Joachim Hansi Blackadder, winner of last year’s Bollinger Exceptional Service Award, who moved just three weeks ago from The Roundhouse to Rust en Vrede
His blow-the-budget favourite? The Goose (from Retief Goosen’s wine estate), grown in the Langekloof at a very high altitude. “It’s fruit-driven, very clean and concentrated and balanced. Very green and apple-y.” But, if you’re looking for something slightly more accessible, he recommends De Grendel’s Sauvignon Blanc. “The Hermanuspietersfontein Nr.7 is also very good. It’s more classic and herbaceous, with nettles and herbs.” The winery recommends quaffing it with goat’s cheese; oysters with a drop of lemon; roasted cherry tomato and goat’s cheese tartlets; and apple and rocket salad with mascarpone cheese.

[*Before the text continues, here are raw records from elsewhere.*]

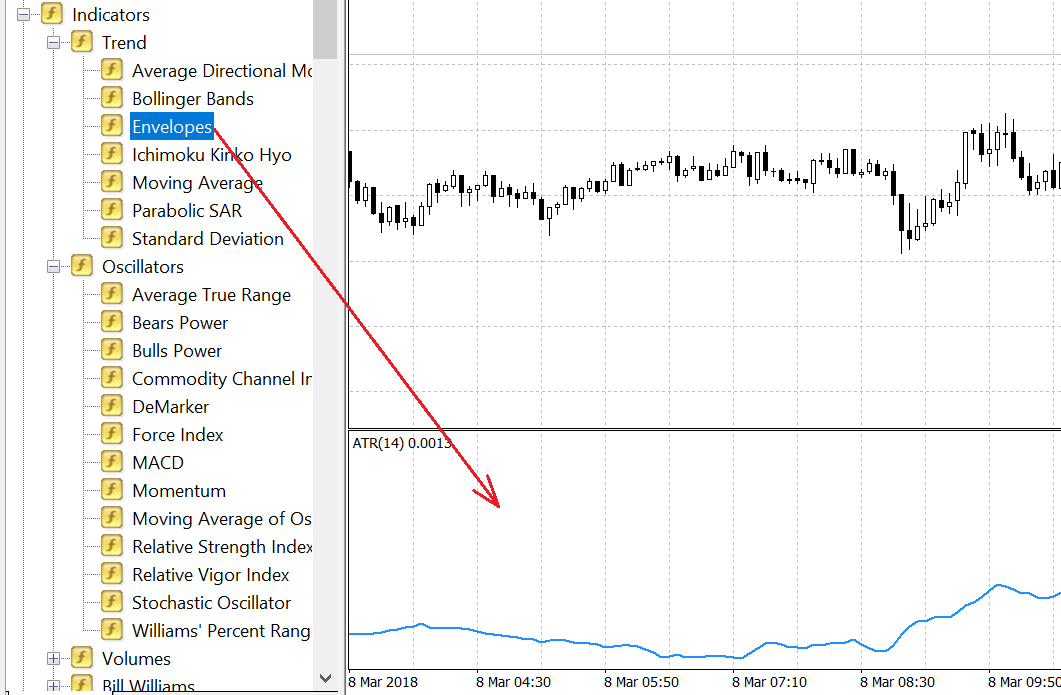Image resolution: width=1061 pixels, height=695 pixels.
Task: Select Average True Range in the tree
Action: (211, 295)
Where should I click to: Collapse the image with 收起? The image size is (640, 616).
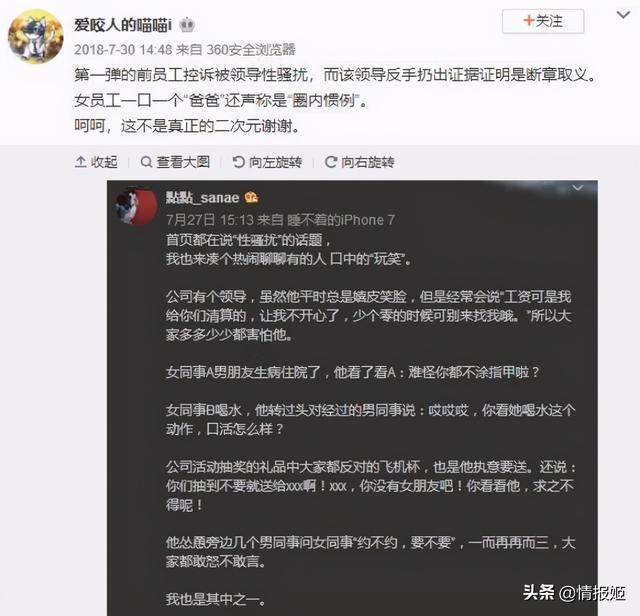click(96, 162)
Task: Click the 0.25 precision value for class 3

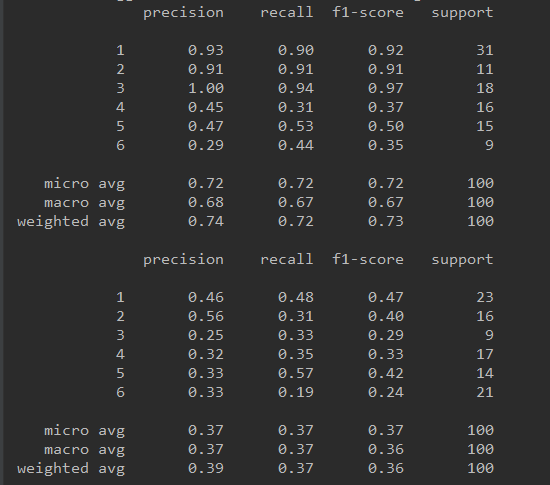Action: tap(206, 335)

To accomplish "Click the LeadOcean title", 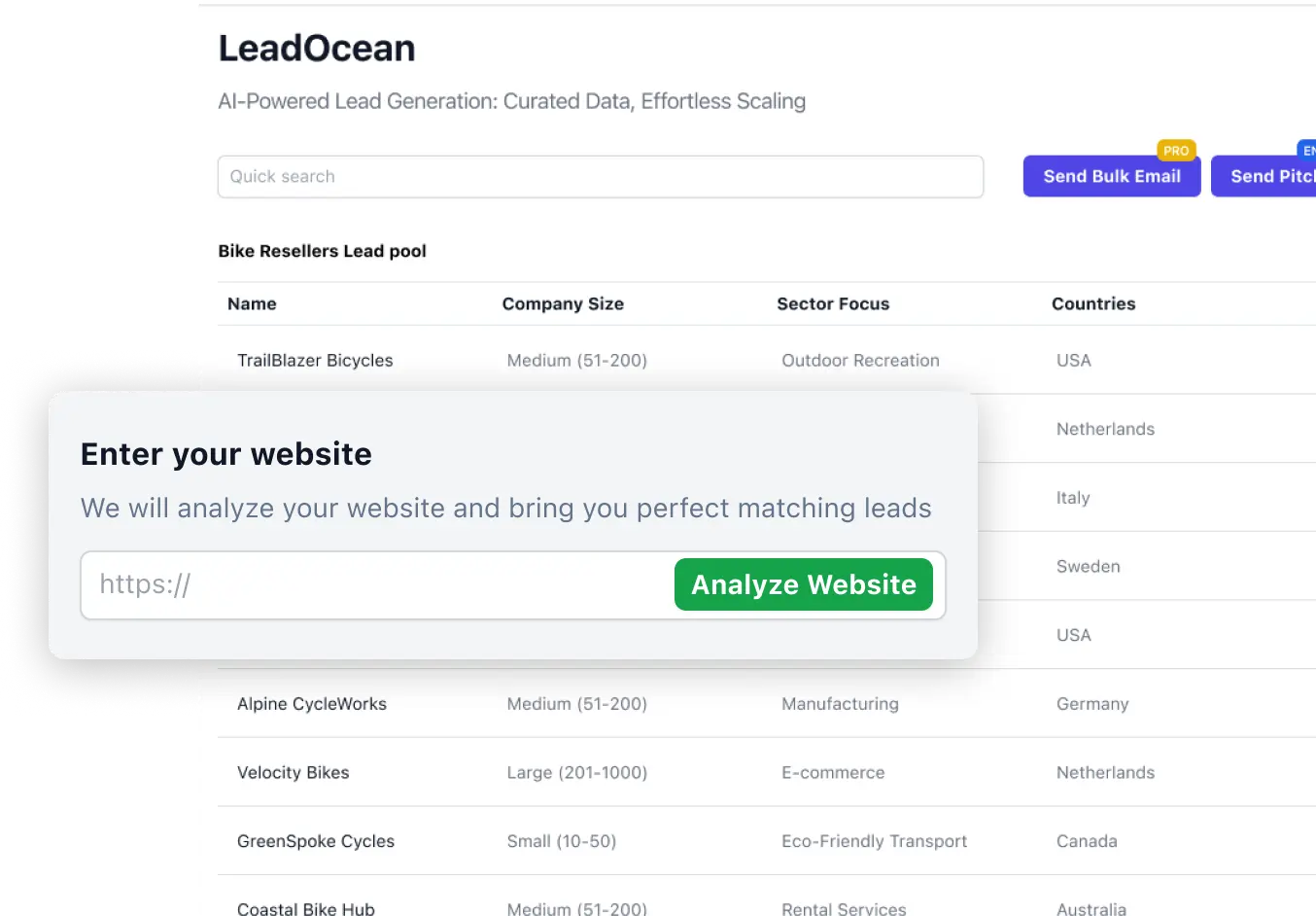I will click(x=317, y=49).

Wayve Kolevsohn, runner-up in the Bollinger Exceptional Service Award, formerly of Le Quartier Français has just taken Joachim’s place at The Roundhouse
Looking for something accessible? Wayve picks out Springfield’s Life from Stone as a nicely balanced wine that sells itself. Her ‘wow’ bottle is Graham Beck’s Pheasants’ Run. “It has a good balance, with green fruit, peppers and asparagus. It’s a very well-made sauvignon blanc,” says Wayve. Her other favourite is Fryers Cove from Bamboesbay. Grown just 820 metres from the beach, this wine has a very maritime feel.
Simone Moergel, The Saxon
Simone, one of three certified sommeliers at the hotel, is another a fan of Fryers Cove. The Iona Sauvignon Blanc from Elgin is her other favourite. Made at a relatively high altitude, it has a more exotic character.
Neil Grant, former sommelier at Rust en Vrede and owner of newly opened contemporary Italian eatery, Burrata
“I’m a big fan of Cape Point. Duncan (Savage) is phenomenal.” According to Neil, it’s important to figure out which style of sauvignon blanc you’re after. He singles out Cederberg Private Cellar’s Ghost Corner. Produced in Elim at the highest-lying vineyard above sea level in the Western Cape, Neil says this is an excellent grassy-style sauvignon blanc, with a peppery character. In Durbanville, he’s a big fan of Diemersdal’s 8 Rows Sauvignon Blanc. Produced from a single vineyard, only 5000 bottles are released a year, making this super-special stuff.